Records from a dataset:
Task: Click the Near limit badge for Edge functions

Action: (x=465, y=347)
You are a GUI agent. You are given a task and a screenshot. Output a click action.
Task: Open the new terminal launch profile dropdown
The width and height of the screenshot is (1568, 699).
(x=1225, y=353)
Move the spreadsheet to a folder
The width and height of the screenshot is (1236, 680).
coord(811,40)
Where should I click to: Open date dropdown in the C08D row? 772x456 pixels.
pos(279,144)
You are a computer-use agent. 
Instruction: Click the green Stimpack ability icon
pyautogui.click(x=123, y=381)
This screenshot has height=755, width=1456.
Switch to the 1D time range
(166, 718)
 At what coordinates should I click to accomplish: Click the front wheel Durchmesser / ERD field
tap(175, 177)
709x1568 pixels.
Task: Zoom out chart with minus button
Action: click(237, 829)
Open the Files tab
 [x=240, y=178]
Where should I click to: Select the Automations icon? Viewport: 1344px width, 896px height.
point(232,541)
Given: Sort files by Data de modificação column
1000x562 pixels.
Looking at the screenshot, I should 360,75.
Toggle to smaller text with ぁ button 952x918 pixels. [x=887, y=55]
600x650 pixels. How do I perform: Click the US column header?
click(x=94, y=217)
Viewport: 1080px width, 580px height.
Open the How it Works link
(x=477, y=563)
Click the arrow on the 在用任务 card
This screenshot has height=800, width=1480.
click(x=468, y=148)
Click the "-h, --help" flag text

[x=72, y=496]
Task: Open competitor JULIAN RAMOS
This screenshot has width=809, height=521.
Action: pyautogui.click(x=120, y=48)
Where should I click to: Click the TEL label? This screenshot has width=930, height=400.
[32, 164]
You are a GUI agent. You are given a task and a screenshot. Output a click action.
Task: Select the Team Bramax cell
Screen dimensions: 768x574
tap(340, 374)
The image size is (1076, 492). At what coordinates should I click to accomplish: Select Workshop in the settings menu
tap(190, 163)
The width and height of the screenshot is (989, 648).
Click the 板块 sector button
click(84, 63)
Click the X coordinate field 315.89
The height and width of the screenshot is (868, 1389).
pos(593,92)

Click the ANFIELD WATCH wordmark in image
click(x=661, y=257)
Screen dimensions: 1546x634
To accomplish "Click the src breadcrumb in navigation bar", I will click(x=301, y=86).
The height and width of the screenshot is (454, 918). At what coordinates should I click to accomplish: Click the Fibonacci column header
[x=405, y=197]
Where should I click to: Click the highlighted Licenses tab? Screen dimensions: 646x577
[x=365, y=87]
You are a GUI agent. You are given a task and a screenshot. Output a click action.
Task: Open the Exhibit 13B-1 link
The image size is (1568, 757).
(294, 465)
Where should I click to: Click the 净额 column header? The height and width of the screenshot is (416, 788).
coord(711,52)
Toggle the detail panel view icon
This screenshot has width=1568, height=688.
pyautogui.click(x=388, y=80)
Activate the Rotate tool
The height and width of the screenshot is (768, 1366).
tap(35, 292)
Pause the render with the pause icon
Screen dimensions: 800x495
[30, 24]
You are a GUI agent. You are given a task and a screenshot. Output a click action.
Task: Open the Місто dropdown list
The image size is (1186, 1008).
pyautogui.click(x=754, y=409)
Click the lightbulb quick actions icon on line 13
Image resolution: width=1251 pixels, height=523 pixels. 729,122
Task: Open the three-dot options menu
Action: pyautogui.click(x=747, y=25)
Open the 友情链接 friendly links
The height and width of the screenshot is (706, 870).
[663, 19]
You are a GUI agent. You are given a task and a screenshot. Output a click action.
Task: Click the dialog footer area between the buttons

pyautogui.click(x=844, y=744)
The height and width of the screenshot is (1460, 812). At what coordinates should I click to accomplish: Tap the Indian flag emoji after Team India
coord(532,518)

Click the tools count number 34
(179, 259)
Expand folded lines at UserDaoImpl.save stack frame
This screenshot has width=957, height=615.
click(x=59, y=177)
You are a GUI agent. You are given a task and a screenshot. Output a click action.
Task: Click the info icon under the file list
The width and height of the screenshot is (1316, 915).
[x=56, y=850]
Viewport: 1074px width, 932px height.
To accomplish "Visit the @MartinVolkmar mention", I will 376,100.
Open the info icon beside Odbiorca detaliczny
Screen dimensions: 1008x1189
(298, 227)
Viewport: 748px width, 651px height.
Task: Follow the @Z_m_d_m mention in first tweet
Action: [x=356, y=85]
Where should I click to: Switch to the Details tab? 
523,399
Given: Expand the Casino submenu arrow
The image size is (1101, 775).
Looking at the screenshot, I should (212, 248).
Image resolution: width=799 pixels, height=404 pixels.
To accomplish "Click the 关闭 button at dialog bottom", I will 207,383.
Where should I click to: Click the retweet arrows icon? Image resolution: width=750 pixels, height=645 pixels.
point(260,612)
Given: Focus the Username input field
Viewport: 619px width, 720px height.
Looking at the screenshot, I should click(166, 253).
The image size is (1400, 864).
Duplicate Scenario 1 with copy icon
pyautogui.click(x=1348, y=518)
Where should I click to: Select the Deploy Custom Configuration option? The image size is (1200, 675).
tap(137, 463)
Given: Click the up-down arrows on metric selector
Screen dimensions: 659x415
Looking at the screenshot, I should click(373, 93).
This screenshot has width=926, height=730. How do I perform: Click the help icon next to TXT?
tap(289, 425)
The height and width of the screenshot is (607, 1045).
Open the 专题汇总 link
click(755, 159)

DIRECTIONS: An exact transcription of the entries is needed, complete to the final line.

EXERCISE OUTPUT:
Task: Click the Near limit badge for Edge functions

Action: (x=465, y=347)
You are a GUI agent. You are given a task and a screenshot. Output a click action.
Task: Open the new terminal launch profile dropdown
The width and height of the screenshot is (1568, 699).
(x=1225, y=353)
Move the spreadsheet to a folder
The width and height of the screenshot is (1236, 680).
coord(811,40)
Where should I click to: Open date dropdown in the C08D row? 772x456 pixels.
pos(279,144)
You are a computer-use agent. 
Instruction: Click the green Stimpack ability icon
pyautogui.click(x=123, y=381)
This screenshot has height=755, width=1456.
Switch to the 1D time range
(166, 718)
 At what coordinates should I click to accomplish: Click the front wheel Durchmesser / ERD field
tap(175, 177)
709x1568 pixels.
Task: Zoom out chart with minus button
Action: click(237, 829)
Open the Files tab
 [x=240, y=178]
Where should I click to: Select the Automations icon? Viewport: 1344px width, 896px height.
point(232,541)
Given: Sort files by Data de modificação column
1000x562 pixels.
Looking at the screenshot, I should 360,75.
Toggle to smaller text with ぁ button 952x918 pixels. [x=887, y=55]
600x650 pixels. How do I perform: Click the US column header?
click(x=94, y=217)
Viewport: 1080px width, 580px height.
Open the How it Works link
(x=477, y=563)
Click the arrow on the 在用任务 card
This screenshot has height=800, width=1480.
click(x=468, y=148)
Click the "-h, --help" flag text

[x=72, y=496]
Task: Open competitor JULIAN RAMOS
This screenshot has width=809, height=521.
Action: pyautogui.click(x=120, y=48)
Where should I click to: Click the TEL label? This screenshot has width=930, height=400.
[32, 164]
You are a GUI agent. You are given a task and a screenshot. Output a click action.
Task: Select the Team Bramax cell
Screen dimensions: 768x574
tap(340, 374)
The image size is (1076, 492). At what coordinates should I click to accomplish: Select Workshop in the settings menu
tap(190, 163)
The width and height of the screenshot is (989, 648).
Click the 板块 sector button
click(84, 63)
Click the X coordinate field 315.89
The height and width of the screenshot is (868, 1389).
pos(593,92)

Click the ANFIELD WATCH wordmark in image
click(x=661, y=257)
Screen dimensions: 1546x634
To accomplish "Click the src breadcrumb in navigation bar", I will click(x=301, y=86).
The height and width of the screenshot is (454, 918). At what coordinates should I click to accomplish: Click the Fibonacci column header
[x=405, y=197]
Where should I click to: Click the highlighted Licenses tab? Screen dimensions: 646x577
[x=365, y=87]
You are a GUI agent. You are given a task and a screenshot. Output a click action.
Task: Open the Exhibit 13B-1 link
The image size is (1568, 757).
(294, 465)
Where should I click to: Click the 净额 column header? The height and width of the screenshot is (416, 788).
coord(711,52)
Toggle the detail panel view icon
This screenshot has width=1568, height=688.
pyautogui.click(x=388, y=80)
Activate the Rotate tool
The height and width of the screenshot is (768, 1366).
tap(35, 292)
Pause the render with the pause icon
Screen dimensions: 800x495
[30, 24]
You are a GUI agent. You are given a task and a screenshot. Output a click action.
Task: Open the Місто dropdown list
The image size is (1186, 1008).
pyautogui.click(x=754, y=409)
Click the lightbulb quick actions icon on line 13
Image resolution: width=1251 pixels, height=523 pixels. 729,122
Task: Open the three-dot options menu
Action: pyautogui.click(x=747, y=25)
Open the 友情链接 friendly links
The height and width of the screenshot is (706, 870).
[663, 19]
You are a GUI agent. You are given a task and a screenshot. Output a click action.
Task: Click the dialog footer area between the buttons

pyautogui.click(x=844, y=744)
The height and width of the screenshot is (1460, 812). At what coordinates should I click to accomplish: Tap the Indian flag emoji after Team India
coord(532,518)

Click the tools count number 34
(179, 259)
Expand folded lines at UserDaoImpl.save stack frame
This screenshot has width=957, height=615.
click(x=59, y=177)
You are a GUI agent. You are given a task and a screenshot. Output a click action.
Task: Click the info icon under the file list
The width and height of the screenshot is (1316, 915).
[x=56, y=850]
Viewport: 1074px width, 932px height.
To accomplish "Visit the @MartinVolkmar mention", I will 376,100.
Open the info icon beside Odbiorca detaliczny
Screen dimensions: 1008x1189
(298, 227)
Viewport: 748px width, 651px height.
Task: Follow the @Z_m_d_m mention in first tweet
Action: [x=356, y=85]
Where should I click to: Switch to the Details tab? 
523,399
Given: Expand the Casino submenu arrow
The image size is (1101, 775).
Looking at the screenshot, I should (212, 248).
Image resolution: width=799 pixels, height=404 pixels.
To accomplish "Click the 关闭 button at dialog bottom", I will 207,383.
Where should I click to: Click the retweet arrows icon? Image resolution: width=750 pixels, height=645 pixels.
point(260,612)
Given: Focus the Username input field
Viewport: 619px width, 720px height.
Looking at the screenshot, I should click(166, 253).
The image size is (1400, 864).
Duplicate Scenario 1 with copy icon
pyautogui.click(x=1348, y=518)
Where should I click to: Select the Deploy Custom Configuration option? The image size is (1200, 675).
tap(137, 463)
Given: Click the up-down arrows on metric selector
Screen dimensions: 659x415
Looking at the screenshot, I should click(373, 93).
This screenshot has width=926, height=730. How do I perform: Click the help icon next to TXT?
tap(289, 425)
The height and width of the screenshot is (607, 1045).
Open the 专题汇总 link
click(755, 159)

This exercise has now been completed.